----- Exercise data -----

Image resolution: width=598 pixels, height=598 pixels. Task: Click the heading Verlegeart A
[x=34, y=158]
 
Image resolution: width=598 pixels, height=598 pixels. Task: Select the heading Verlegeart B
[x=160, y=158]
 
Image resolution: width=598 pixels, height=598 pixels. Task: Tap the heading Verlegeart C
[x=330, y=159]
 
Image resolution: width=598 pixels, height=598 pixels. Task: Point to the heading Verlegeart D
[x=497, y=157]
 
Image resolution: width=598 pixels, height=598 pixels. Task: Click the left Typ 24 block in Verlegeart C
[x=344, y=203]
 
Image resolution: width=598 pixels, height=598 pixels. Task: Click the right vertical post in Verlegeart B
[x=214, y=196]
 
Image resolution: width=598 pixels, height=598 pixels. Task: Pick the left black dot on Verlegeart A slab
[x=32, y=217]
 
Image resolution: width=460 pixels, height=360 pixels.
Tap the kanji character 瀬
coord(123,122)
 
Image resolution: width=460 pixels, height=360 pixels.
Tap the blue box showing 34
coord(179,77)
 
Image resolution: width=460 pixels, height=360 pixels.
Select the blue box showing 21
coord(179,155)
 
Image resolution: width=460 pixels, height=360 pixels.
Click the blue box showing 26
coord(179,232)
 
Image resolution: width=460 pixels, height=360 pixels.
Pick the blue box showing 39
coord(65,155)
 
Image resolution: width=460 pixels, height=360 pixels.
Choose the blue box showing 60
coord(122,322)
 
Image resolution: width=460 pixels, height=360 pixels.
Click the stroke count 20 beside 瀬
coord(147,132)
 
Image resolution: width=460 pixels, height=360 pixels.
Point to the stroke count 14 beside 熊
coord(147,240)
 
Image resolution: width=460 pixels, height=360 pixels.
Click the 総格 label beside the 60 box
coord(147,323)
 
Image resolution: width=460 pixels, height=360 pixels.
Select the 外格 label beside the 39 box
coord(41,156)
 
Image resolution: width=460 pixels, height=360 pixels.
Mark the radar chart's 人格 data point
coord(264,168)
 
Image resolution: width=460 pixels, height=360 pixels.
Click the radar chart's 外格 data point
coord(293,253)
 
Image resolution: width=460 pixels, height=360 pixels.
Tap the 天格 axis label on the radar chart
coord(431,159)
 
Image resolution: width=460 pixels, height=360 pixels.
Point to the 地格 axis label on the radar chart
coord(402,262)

-----
----- Exercise data -----

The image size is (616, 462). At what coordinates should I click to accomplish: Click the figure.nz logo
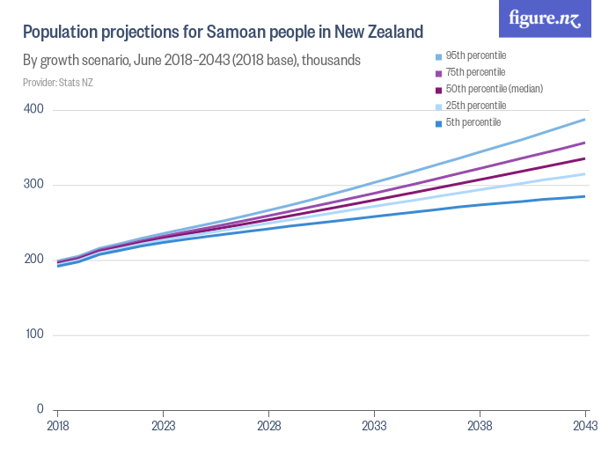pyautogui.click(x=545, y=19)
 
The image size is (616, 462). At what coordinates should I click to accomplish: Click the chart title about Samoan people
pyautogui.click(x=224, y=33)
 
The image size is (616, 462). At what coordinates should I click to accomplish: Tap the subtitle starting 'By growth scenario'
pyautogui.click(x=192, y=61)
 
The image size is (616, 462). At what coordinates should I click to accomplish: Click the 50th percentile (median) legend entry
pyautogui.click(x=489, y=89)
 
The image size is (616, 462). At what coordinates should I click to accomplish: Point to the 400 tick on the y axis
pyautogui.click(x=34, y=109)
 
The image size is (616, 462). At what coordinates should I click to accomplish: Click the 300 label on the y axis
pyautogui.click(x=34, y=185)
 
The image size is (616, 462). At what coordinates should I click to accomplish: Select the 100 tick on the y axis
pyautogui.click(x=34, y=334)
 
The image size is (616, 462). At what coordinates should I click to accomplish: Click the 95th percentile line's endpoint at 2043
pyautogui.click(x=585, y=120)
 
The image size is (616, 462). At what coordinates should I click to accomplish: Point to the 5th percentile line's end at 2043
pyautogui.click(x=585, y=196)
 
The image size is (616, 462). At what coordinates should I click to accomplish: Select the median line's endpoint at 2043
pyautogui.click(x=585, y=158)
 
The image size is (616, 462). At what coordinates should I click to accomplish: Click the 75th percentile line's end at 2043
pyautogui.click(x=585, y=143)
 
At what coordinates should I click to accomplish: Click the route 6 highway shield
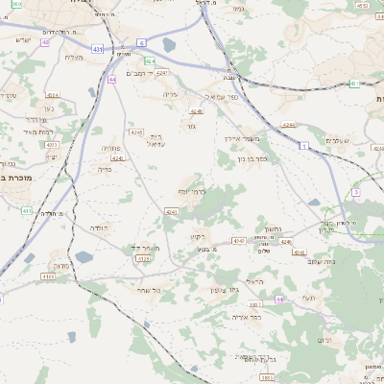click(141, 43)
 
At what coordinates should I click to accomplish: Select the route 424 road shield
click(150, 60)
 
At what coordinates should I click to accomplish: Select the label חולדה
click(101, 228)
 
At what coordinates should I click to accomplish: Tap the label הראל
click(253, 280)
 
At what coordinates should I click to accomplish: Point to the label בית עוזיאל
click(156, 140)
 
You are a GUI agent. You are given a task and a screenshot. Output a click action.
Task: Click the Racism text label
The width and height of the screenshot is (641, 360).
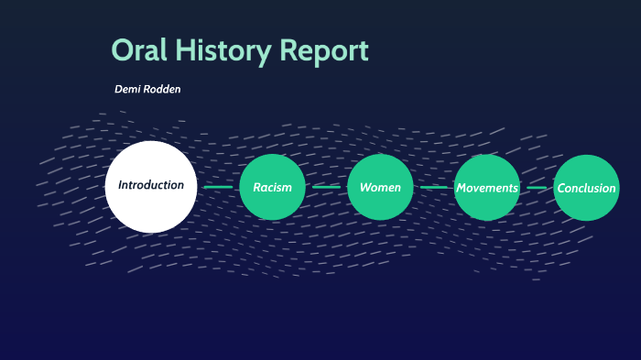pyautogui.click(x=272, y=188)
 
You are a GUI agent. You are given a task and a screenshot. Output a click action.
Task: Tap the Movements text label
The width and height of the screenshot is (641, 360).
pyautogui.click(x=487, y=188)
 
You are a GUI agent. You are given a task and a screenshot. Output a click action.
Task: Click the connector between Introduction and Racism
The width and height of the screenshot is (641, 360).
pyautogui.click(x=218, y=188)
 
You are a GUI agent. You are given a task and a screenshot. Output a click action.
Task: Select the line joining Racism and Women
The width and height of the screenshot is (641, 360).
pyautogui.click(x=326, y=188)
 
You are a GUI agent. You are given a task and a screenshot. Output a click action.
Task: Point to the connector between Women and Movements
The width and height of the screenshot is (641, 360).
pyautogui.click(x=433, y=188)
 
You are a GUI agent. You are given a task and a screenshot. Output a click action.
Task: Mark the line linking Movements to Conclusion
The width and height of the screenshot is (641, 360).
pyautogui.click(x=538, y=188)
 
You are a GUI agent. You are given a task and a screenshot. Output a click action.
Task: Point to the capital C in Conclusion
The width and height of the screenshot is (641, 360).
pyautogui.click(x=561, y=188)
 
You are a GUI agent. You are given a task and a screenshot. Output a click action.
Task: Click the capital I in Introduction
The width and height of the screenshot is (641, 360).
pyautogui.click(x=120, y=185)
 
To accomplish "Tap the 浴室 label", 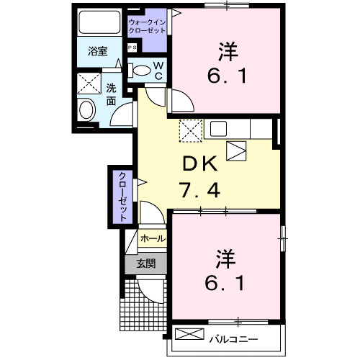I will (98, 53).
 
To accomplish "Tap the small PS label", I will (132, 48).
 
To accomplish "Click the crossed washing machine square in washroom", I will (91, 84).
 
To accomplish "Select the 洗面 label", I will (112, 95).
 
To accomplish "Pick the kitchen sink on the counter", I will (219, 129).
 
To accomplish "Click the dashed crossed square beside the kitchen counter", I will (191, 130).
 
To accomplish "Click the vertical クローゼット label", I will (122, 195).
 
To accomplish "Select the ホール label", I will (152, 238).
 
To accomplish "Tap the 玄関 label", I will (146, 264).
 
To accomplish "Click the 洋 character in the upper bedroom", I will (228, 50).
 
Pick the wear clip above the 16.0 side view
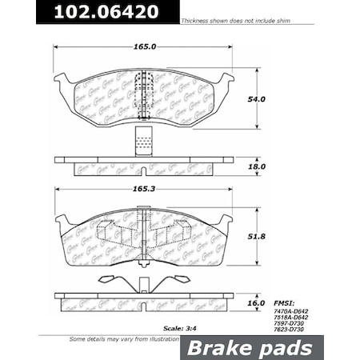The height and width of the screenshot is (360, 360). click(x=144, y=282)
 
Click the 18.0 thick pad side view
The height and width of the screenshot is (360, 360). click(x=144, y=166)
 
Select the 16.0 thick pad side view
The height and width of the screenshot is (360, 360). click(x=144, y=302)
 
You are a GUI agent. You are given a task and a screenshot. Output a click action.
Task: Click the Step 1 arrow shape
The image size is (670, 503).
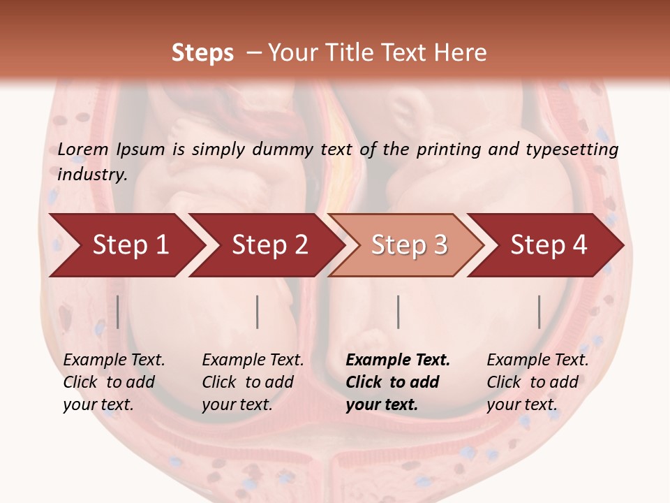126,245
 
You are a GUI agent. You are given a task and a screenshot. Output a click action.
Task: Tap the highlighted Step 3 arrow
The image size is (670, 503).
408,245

-----
----- Exercise data -----

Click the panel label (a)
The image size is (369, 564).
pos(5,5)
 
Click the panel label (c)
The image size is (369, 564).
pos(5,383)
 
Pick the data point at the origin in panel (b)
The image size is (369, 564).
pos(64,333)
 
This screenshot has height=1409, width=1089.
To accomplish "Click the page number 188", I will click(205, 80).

-----

* _Exercise requirements_
Please pull out every line of the entries above that contains the word "chart" and copy each such line in full.

* _Result_
Mark the radar chart's 人格 data point
Click the radar chart's 外格 data point
Tap the 天格 axis label on the radar chart
Point to the 地格 axis label on the radar chart
The image size is (616, 462). At what coordinates should I click to accomplish: Click the chart title about Samoan people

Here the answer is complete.